Michaela Vendiola attended with her mother Michelle, an organizer in the #NoDAPL Coalition.
Vendiola said the protest was in response to the Standing Rock Sioux Tribe’s call for increased action against the Dakota Access Pipeline Wednesday, Feb. 8.
“I’m glad so many people from Bellingham and Western came out today,” Vendiola said.
While the coalition spearheaded the protest, members of the Socialist Alternative, Western’s club of students advocating against capitalism, also were involved.
“One of the things we aim to do, not necessarily as the #NoDAPL Coalition but as the Socialist Alternative, is we’re really careful about creating an effective protest,” Fairhaven College student Kaia Gran said.
Gran said protests such as blocking roads or shipments show people have the power and are in charge and in turn can make change with it.

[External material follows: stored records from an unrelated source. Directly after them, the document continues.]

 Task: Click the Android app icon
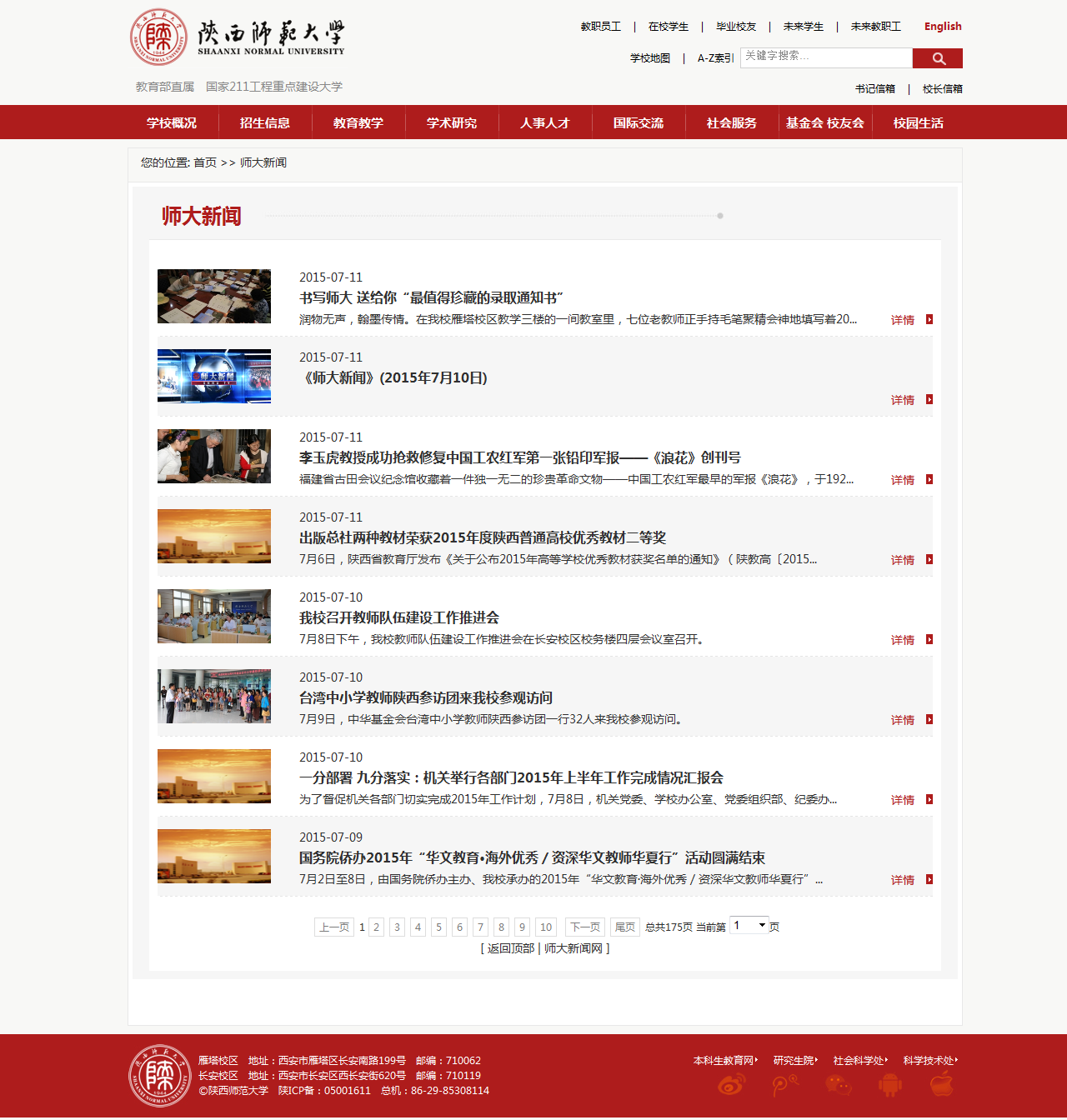tap(889, 1085)
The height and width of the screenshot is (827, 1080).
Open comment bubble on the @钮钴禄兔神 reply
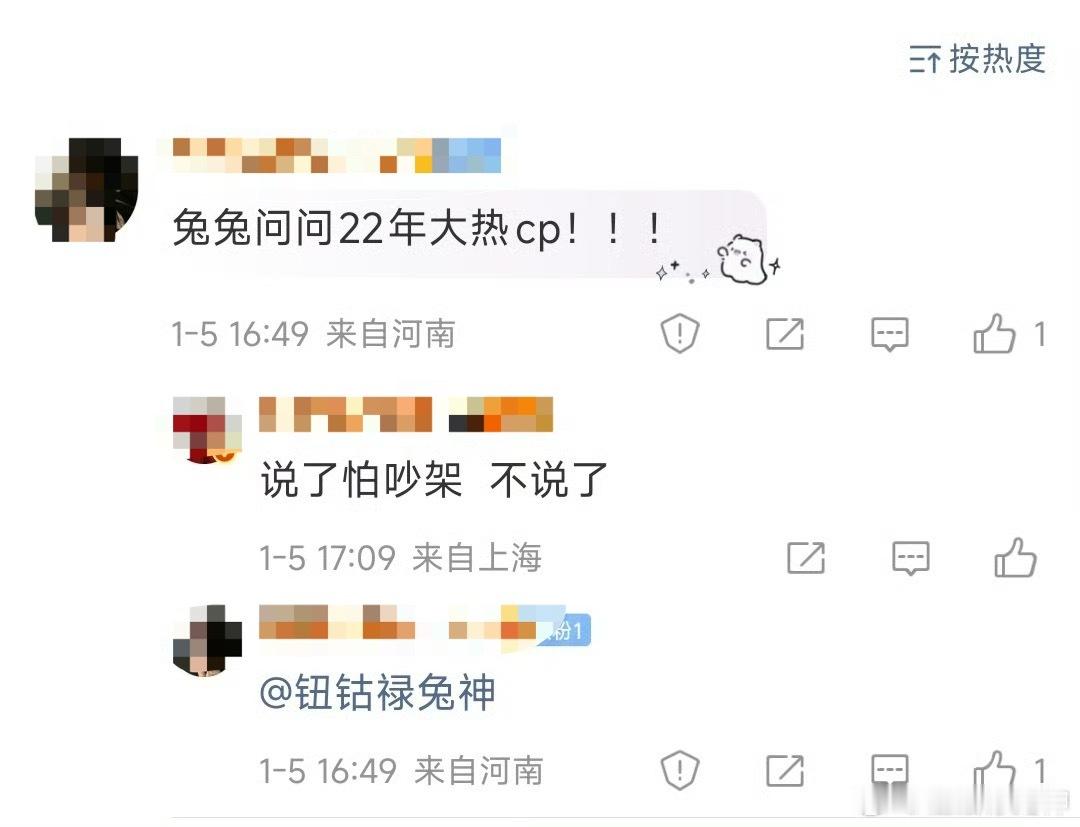(x=890, y=770)
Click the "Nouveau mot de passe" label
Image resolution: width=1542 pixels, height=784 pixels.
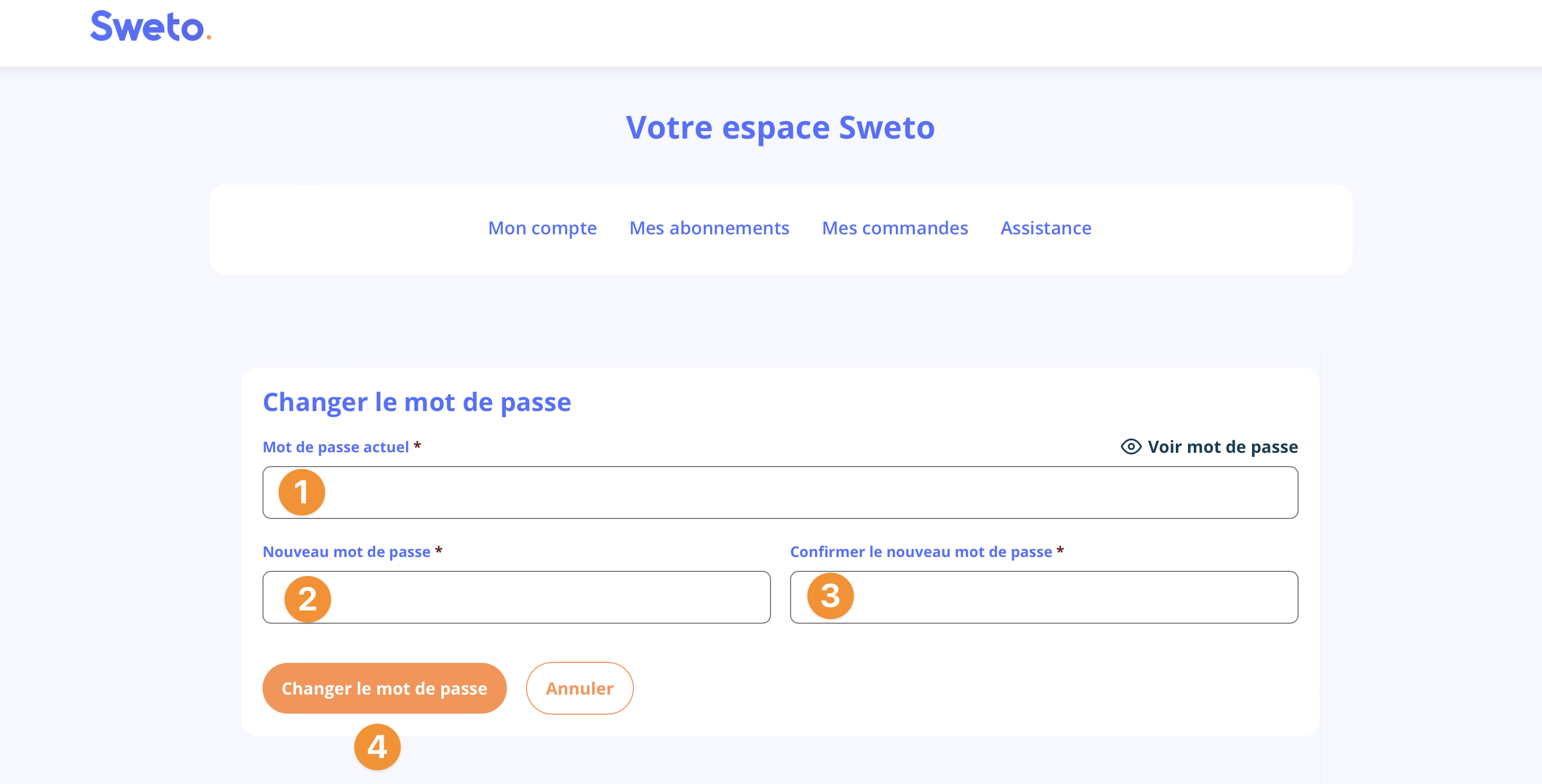[347, 551]
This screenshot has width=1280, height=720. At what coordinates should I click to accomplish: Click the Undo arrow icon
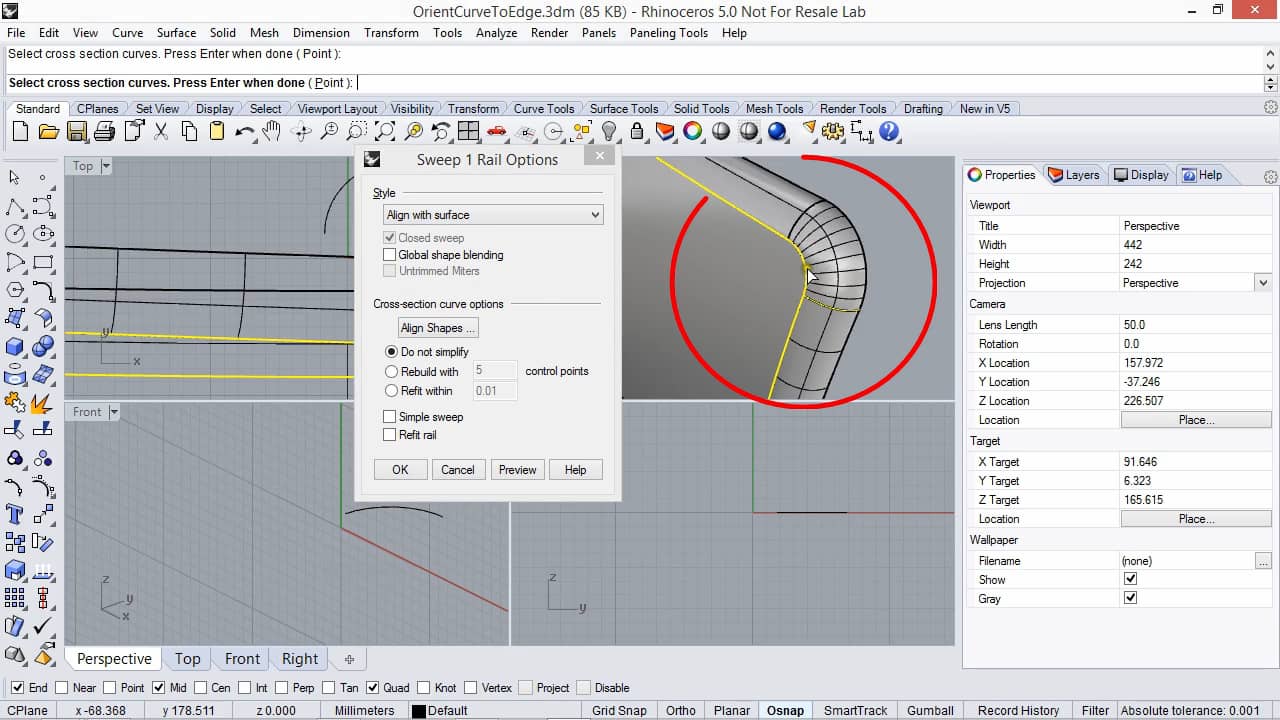[x=244, y=132]
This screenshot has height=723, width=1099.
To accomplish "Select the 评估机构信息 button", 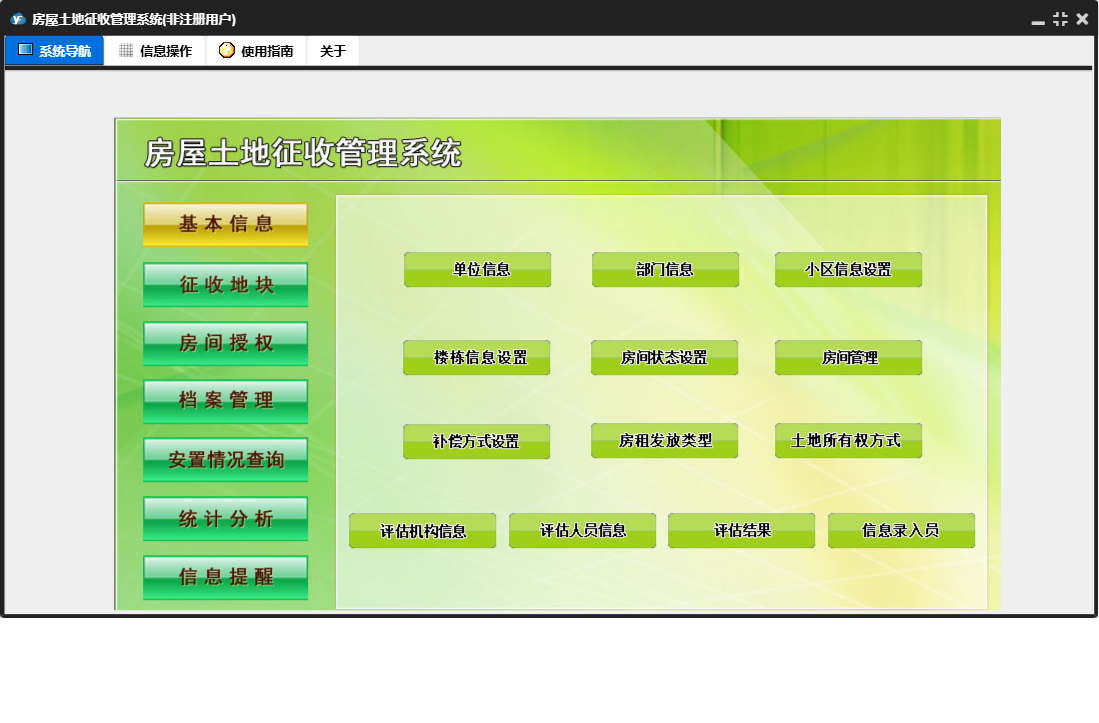I will (x=423, y=531).
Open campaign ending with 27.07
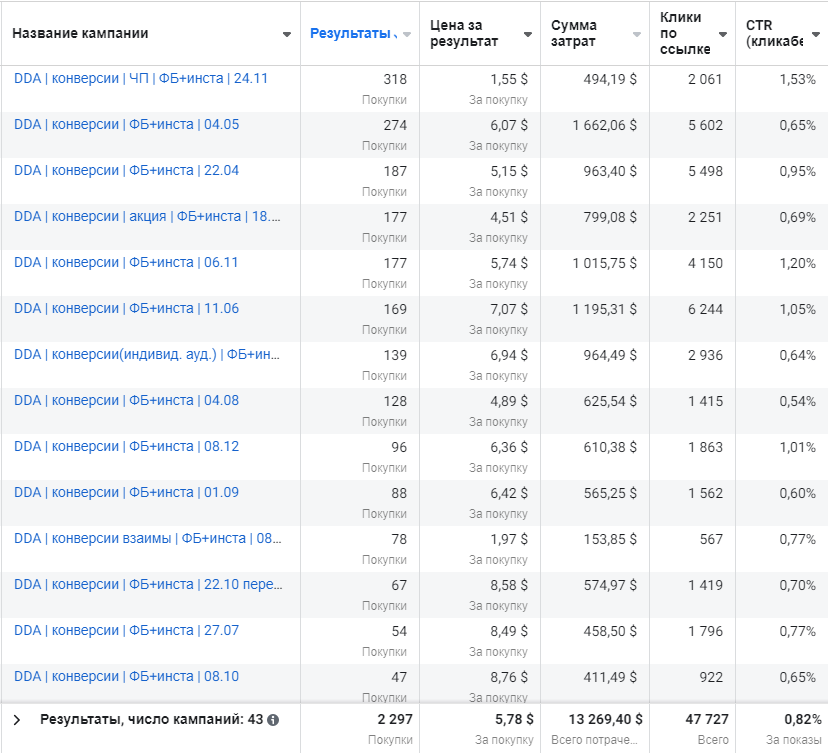The width and height of the screenshot is (828, 753). click(126, 630)
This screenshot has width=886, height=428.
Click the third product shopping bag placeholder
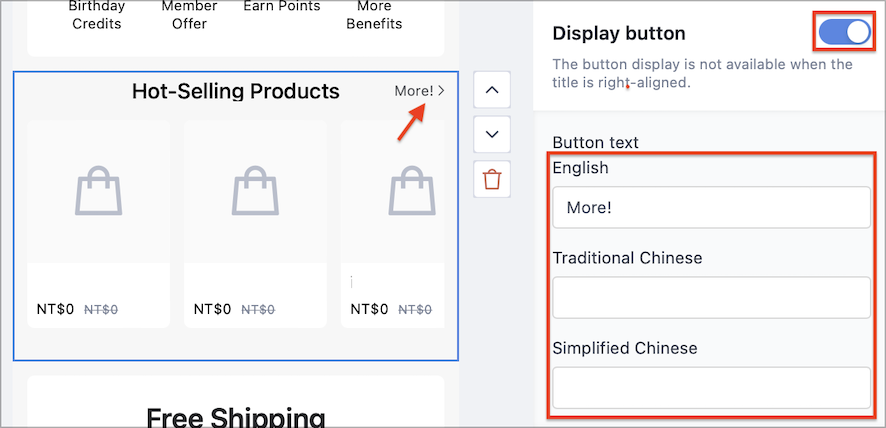coord(412,191)
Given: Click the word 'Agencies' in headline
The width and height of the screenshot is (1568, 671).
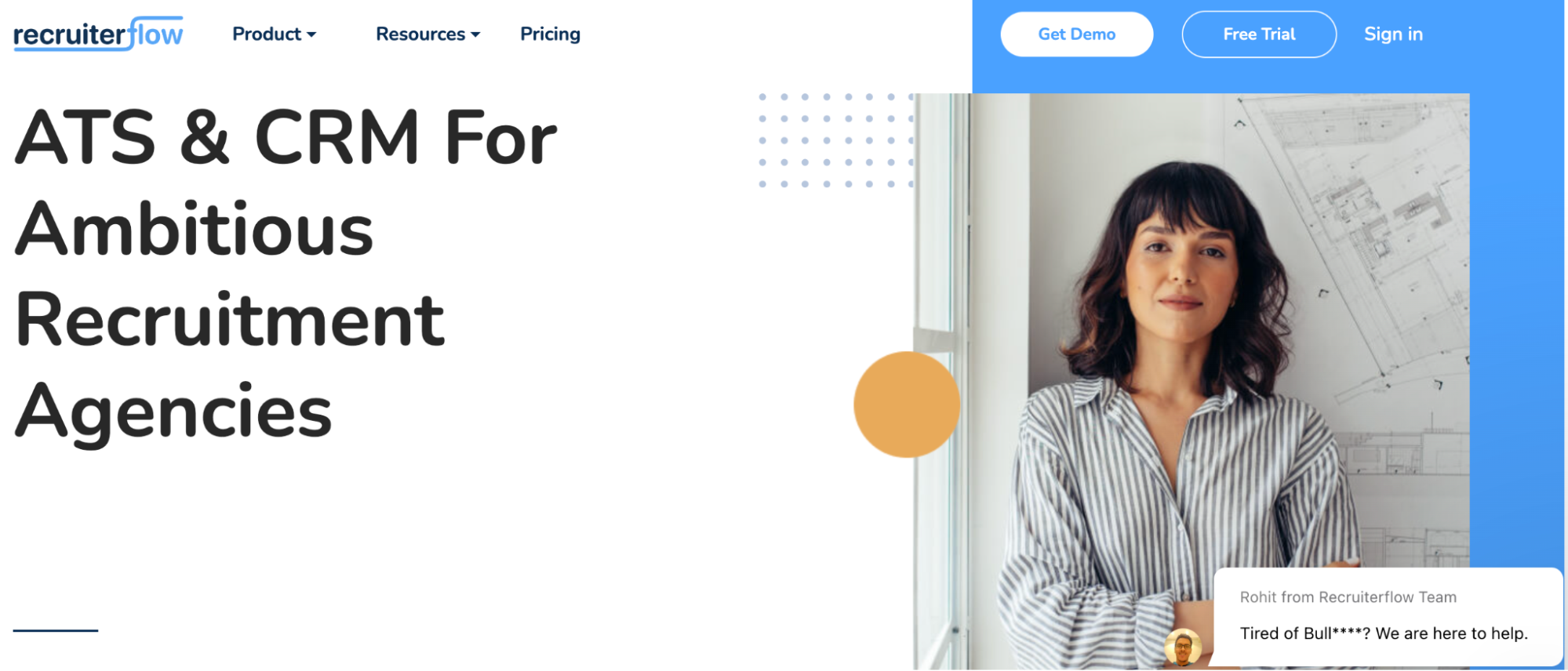Looking at the screenshot, I should (173, 412).
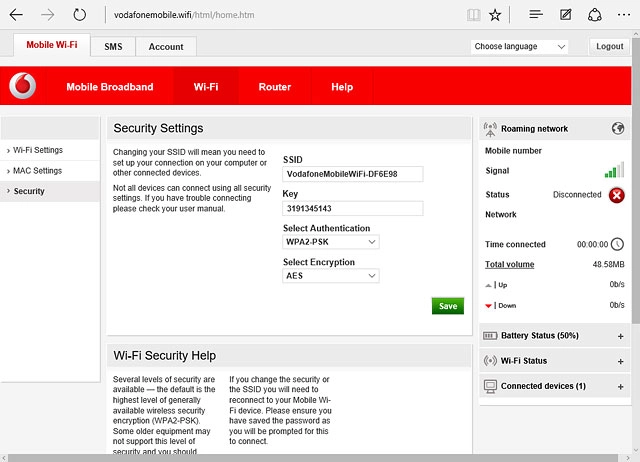Switch to the SMS tab

coord(112,47)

In response to the criticism the protest may have inconvenienced a number of regular people, Vendiola pointed to the purpose of such protests.
“Our native communities are held up, physically blockaded like this throughout our lives,” Vendiola said.
The protest remained free from violence while protesters were blocking the freeway for an hour and while they were exiting the freeway and marching back to Civic Field, where they met before the protest.
The #NoDAPL Coalition’s next move is at the City Council meeting on Feb. 13, urging the city to divest from U.S. Bank. A petition to Mayor Kelli Linville and the Bellingham City Council was being signed when the protesters met at Civic Field.